I fail to understand an elementary statement about roots of a semisimple Lie algebra $\mathfrak{g}$ and weights of a faithful representation.
There are two sources for the classification of simple Lie superalgebras: The article "Lie superalgebras" by Kac and the book "The theory of Lie superalgebras - an introduction" by Scheunert. The following assertion occurs in the article by Kac (Proof of Lemma 1.4.1) and the book by Scheunert (Proof of lemma 2 in the appendix):
Let $\rho$ be a finite-dimensional irreducible faithful representation of a semisimple Lie algebra $\mathfrak{g}$. Let $\lambda$ be the highest weight of $\rho$ and $\mu$ the lowest weight. Then $2\lambda$ or $\lambda - \mu$ can only be roots of $\mathfrak{g}$ if $\mathfrak{g}$ is simple.

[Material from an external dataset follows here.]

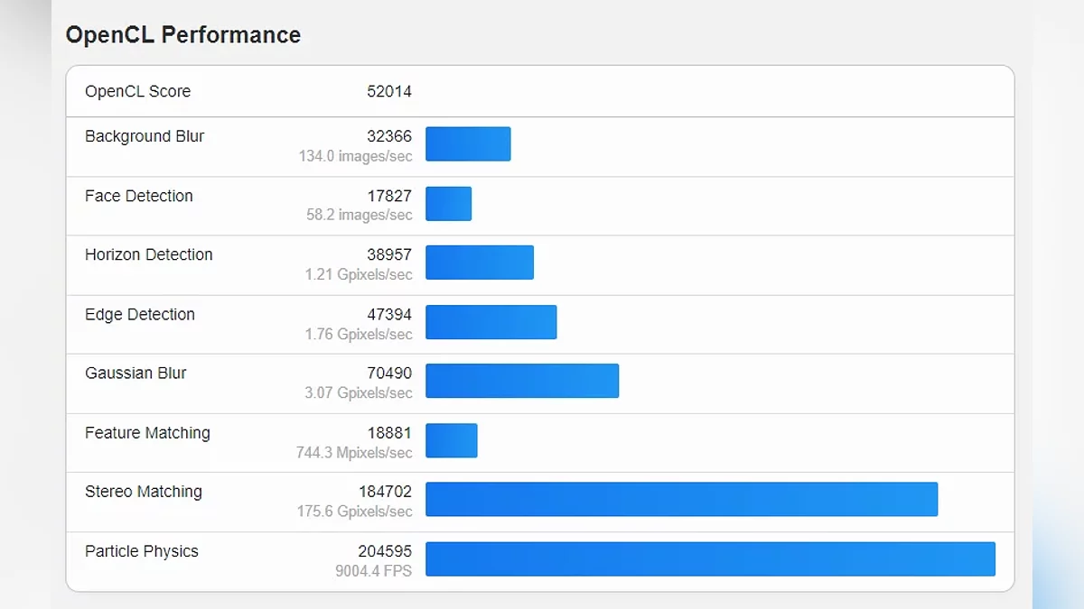Viewport: 1084px width, 609px height.
Task: Click the Background Blur row label
Action: [145, 136]

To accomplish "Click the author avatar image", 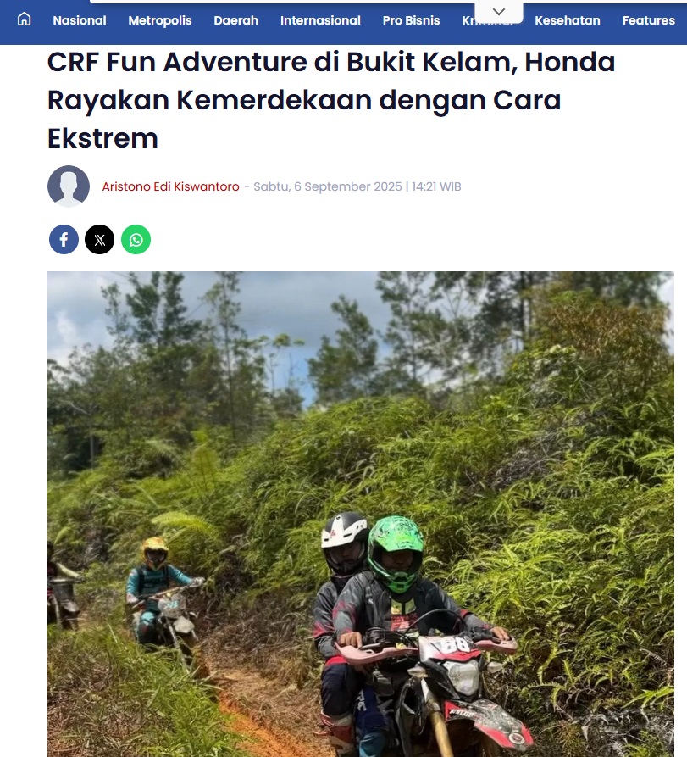I will [x=69, y=186].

Kac doesn't give any arguments. Scheunert writes:
"It is well-known that $-\mu$ is the highest weight of the representation contragredient to $\rho$; in particular $-\mu$ is dominant. Recalling that $\rho$ is faithful we conclude that $2\lambda$ or $\lambda - \mu$ can be a root of $\mathfrak{g}$ only if $\mathfrak{g}$ is simple".
I agree that $-\mu$ is dominant, but why does this imply the claim?